The superlative cast forms an ensemble, but Davison’s calm, quietly devoted, increasingly mature and selfless David dominates the entire film. “Longtime Companion,” which is theatrical in style, has moments of forgivable preachiness and sentimentality; at those times you wish Lucas and Rene had trusted a bit more in the sheer power of their material. The unsparing depiction of the progressive deterioration of Sean and the unswerving love with which David cares for him says everything about how devastating AIDS is and how heroic the responses to it have been.

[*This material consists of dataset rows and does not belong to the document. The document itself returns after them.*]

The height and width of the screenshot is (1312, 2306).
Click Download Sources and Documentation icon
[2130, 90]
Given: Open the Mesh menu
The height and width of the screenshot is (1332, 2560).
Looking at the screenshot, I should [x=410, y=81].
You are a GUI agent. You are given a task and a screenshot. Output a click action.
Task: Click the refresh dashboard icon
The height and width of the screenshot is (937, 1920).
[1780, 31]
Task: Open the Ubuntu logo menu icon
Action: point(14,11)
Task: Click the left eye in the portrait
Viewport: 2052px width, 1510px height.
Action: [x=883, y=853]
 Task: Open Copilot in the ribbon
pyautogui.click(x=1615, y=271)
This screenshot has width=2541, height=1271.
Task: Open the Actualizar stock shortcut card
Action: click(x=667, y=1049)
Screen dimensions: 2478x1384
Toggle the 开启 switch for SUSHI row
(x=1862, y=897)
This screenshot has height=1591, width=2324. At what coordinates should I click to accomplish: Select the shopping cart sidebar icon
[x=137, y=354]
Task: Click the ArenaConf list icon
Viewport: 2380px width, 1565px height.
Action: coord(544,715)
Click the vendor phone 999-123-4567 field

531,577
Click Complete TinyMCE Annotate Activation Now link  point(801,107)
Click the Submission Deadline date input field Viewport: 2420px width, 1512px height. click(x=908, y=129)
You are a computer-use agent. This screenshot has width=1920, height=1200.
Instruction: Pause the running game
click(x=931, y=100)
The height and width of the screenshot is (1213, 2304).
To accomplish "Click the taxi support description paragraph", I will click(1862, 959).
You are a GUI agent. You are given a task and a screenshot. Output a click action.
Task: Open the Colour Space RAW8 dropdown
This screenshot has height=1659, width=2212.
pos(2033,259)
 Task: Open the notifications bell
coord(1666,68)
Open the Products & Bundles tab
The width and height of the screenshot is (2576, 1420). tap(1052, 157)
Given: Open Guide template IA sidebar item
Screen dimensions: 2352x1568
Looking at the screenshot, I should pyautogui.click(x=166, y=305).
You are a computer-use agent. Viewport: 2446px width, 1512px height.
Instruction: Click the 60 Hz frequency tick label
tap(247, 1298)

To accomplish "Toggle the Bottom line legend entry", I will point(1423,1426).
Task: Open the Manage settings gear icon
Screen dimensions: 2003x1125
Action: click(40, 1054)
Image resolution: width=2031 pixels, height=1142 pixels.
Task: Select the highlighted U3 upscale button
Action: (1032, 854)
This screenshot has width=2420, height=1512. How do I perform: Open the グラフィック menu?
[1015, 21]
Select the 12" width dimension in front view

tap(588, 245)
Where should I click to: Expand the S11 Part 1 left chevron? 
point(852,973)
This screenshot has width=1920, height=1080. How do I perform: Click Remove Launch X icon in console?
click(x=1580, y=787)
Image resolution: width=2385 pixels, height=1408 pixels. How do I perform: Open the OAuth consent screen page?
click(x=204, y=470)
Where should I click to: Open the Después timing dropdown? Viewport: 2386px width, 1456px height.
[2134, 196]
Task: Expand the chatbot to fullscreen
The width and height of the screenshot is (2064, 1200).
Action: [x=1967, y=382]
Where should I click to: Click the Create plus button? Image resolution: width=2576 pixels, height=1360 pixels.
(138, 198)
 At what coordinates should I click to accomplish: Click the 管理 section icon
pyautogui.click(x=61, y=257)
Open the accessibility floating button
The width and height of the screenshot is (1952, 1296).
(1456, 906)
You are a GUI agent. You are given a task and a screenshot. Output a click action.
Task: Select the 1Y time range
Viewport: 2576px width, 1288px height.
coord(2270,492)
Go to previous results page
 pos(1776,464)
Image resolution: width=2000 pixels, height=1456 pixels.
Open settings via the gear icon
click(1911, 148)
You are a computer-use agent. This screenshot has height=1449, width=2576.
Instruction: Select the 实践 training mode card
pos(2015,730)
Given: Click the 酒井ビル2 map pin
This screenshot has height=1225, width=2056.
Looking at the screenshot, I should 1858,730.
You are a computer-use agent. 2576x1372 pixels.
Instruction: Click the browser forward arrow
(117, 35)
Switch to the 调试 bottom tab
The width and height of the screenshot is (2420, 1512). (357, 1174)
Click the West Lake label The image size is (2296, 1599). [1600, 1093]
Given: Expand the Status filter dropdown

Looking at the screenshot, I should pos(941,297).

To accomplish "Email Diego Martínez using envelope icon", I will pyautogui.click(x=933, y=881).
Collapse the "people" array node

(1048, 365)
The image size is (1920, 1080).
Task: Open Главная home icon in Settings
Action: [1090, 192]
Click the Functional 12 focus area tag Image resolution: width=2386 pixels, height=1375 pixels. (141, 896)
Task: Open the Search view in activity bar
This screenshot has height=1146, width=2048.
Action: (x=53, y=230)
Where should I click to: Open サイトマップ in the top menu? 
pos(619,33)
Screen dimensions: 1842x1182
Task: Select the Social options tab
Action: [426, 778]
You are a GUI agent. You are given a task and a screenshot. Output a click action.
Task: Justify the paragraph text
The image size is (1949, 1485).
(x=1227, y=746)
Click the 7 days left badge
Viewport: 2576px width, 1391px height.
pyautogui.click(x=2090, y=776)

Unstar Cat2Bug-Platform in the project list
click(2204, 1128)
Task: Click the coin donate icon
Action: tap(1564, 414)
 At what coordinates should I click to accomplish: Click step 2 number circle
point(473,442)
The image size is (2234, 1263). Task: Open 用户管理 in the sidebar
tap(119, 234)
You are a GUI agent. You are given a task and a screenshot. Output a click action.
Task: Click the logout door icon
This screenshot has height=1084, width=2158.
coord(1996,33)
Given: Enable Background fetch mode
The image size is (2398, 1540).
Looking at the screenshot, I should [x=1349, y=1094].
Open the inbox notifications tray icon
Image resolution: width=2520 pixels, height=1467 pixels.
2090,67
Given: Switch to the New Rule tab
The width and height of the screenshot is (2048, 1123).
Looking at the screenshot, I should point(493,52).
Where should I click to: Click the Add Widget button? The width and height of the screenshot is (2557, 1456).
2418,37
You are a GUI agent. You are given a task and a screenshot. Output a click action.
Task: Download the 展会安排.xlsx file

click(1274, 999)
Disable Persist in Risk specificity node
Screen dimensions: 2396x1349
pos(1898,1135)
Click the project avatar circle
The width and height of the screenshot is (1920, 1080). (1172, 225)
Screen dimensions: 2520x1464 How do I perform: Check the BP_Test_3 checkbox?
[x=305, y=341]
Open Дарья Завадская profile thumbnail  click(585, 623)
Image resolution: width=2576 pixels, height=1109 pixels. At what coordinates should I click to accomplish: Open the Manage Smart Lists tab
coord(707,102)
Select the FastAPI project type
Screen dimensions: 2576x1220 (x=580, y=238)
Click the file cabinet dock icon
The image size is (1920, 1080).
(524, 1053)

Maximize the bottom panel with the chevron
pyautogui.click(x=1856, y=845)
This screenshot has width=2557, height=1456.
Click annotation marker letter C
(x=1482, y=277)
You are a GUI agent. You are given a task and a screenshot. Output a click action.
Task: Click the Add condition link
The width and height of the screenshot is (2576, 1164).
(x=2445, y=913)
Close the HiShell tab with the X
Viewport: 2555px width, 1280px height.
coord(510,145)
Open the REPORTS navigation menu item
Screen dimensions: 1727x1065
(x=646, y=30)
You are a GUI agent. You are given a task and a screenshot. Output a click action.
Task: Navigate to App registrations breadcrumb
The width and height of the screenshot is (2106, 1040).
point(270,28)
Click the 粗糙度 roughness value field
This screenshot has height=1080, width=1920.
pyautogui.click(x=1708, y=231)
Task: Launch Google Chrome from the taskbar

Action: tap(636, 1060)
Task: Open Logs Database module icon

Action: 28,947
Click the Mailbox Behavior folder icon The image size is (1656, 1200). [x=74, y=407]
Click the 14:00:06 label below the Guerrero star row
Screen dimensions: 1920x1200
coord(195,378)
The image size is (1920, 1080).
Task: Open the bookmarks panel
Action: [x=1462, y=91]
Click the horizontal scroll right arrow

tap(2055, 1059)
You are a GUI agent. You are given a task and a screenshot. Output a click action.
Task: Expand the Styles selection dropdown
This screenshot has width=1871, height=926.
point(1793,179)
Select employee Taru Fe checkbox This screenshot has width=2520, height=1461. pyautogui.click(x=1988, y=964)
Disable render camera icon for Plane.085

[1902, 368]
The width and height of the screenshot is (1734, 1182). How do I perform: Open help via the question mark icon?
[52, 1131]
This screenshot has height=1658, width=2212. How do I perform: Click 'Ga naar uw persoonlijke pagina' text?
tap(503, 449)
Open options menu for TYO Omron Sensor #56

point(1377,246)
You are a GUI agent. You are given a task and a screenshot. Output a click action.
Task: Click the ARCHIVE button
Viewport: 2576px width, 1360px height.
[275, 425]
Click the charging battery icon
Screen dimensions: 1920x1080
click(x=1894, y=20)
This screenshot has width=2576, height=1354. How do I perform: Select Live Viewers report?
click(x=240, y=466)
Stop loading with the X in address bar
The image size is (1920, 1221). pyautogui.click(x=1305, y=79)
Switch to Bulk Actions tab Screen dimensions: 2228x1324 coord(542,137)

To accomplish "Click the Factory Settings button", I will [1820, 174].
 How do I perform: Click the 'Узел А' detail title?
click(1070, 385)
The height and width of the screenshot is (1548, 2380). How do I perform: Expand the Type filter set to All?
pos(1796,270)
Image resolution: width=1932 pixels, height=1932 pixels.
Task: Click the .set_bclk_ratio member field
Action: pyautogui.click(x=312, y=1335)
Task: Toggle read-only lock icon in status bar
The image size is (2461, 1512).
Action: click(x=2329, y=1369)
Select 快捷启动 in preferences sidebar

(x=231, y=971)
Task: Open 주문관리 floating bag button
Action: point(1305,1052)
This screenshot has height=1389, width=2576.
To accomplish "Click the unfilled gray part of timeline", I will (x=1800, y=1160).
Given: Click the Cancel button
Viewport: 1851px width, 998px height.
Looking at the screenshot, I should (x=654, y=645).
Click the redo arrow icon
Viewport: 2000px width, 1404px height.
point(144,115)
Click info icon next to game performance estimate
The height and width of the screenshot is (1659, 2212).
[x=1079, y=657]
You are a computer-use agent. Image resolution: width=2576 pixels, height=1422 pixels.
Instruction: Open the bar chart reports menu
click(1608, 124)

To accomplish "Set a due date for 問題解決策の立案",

Most important, “Longtime Companion” (rated a severe R) emerges as a steadfast affirmation of life in the face of terrible loss.

‘LONGTIME COMPANION’

A Samuel Goldwyn release of an American Playhouse Theatrical Production. Executive producer Lindsay Law. Producer Stan Wlodkowski. Director Norman Rene. Screenplay Craig Lucas. Co-producer Lydia Dean Pilcher. Camera Tony Jannelli. Music Greg DeBelles. Production designer Andrew Jackness. Costumes Walter Hicklin. Film editor Katherine Wenning. With Stephen Caffrey, Patrick Cassidy, Bruce Davison, John Dossett, Mark Lamos, Dermot Mulroney, Mary-Louise Parker, Campbell Scott.

Running time: 1 hour, 38 minutes.

MPAA-rated: R (under 17 requires accompanying parent or adult guardian).